Consenso para una ley
LA ANUNCIADA ley de la Función Militar ha sido acogida con recelo y preocupación entre quienes consideran, acertada o equivocadamente, que su situación y futuro profesionales se encuentran amenazados. La trascendencia de esta ley, el cambio que supone en la regulación de la carrera militar y los intereses diversos a que atañe hacían previsible esta reacción. Los militares que se sientan agraviados, lesionados en sus derechos o discriminados están legitimados para manifestar su protesta recurriendo a los medios legales a su alcance, pero no sería admisible que desde planteamientos particularistas y desde perspectivas personales se pusiesen en cuestión la necesidad de la propia ley y la racionalidad y coherencia de sus fines y objetivos: modernizar y racionalizar la carrera militar y los criterios de selección sobre ascensos y destinos, y, en definitiva, dotar a los mandos de las Fuerzas Armadas de la calidad profesional que sus misiones constitucionales demandan.Si alguien, militar o no, intentara mentarse sobre este descontento, le atribuyese una dimensión global que no tiene y, sobre todo, un significado distinto del estrictamente profesional, no sólo cometería un grave error de pronóstico, sino que podría servir, seguramente sin pretenderlo, de caja de resonancia a residuales inquietudes inconstitucionales que pudieran todavía albergar algunos militares.

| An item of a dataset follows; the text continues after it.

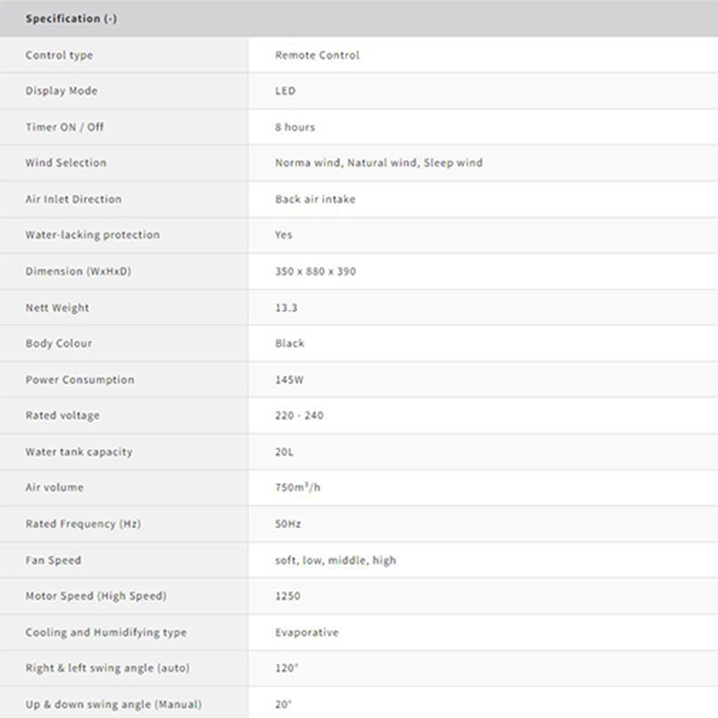The image size is (718, 718).
Task: Click the Nett Weight 13.3 value
Action: click(286, 308)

En este sentido, no se comprende muy bien cuál ha sido la intención del Grupo Popular o, mejor, de su portavoz parlamentario, Juan Ramón Calero, al forzar en el Congreso, mediante la presentación de una interpelación, un debate sobre las medidas a adoptar por el Gobierno "para restablecer en las Fuerzas Armadas el clima de sosiego y serenidad necesario para afrontar las importantes reformas previstas en el proyecto de ley de la Función Militar, depejando cualquier atisbo de inquietud y malestar". Si el Grupo Popular estuviese contra el proyecto de ley -lo que no es el caso-, lo procedente sería presentar una enmienda a la totalidad, y si el desacuerdo se centrase en aspectos parciales, la vía adecuada sería la de enmendar los artículos impugnados en la discusión parlamentaria del proyecto. Pero hacerse eco, sin más, de una presunta ausencia de sosiego y serenidad en las Fuerzas Armadas en relación con la ley de la Función Militar no deja de ser políticamente peligroso y operativamente ineficaz para corregir los posibles yerros contenidos en dicho proyecto.

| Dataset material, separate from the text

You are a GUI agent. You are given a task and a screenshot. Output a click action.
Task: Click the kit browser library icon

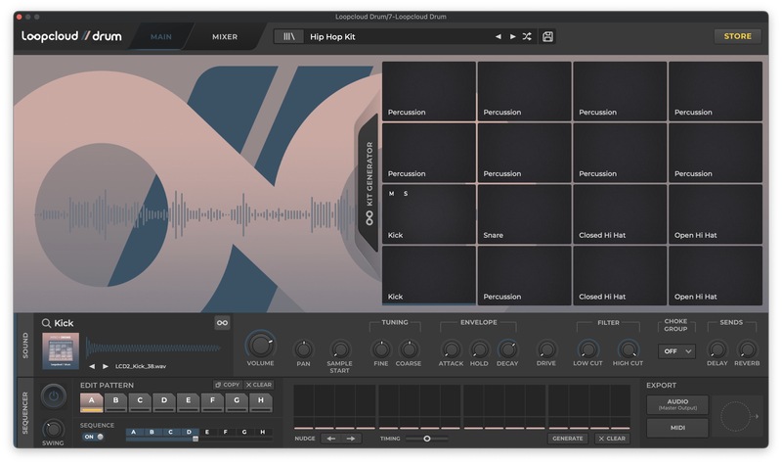(x=288, y=36)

El alcance y contenido de la ley de la Función Militar requieren el más amplio consenso de las fuerzas políticas. Su tramitación parlamentaria debería ser aprovechada para conseguir un texto técnicamente bien elaborado, respetuoso con los derechos y acorde con los fines y valores que justifican la promulgación de la ley. Se trata nada más y nada menos que de determinar el modelo de Fuerzas Armadas que el sistema democrático quiere que esté vigente en los próximos años. A esta exigencia deben plegarse las iniciativas tendentes a mejorar el texto de la ley, a depurarlo de defectos o incongruencias, e incluso la posibilidad de que sea aplicado de forma gradual si con ello se evitan o atemperan sus posibles efectos lesivos para integrantes de cuerpos a extinguir o para colectivos que no juzgan suficientemente reconocida su función en la escala que se les asigna. En todo caso, nadie puede poner en duda la legitimidad del Parlamento para legislar sobre los criterios que deben animar la organización y el discurrir profesional de las Fuerzas Armadas. Como tampoco puede calificarse de intromisión la obligación del Gobierno (de éste o de cualquier otro) de dotarse de los mecanismos legales necesarios -entre ellos, la designación de los empleos más elevados- para hacer efectivo el papel de dirección y de control que la Constitución le atribuye sobre la Administración militar y la defensa del Estado.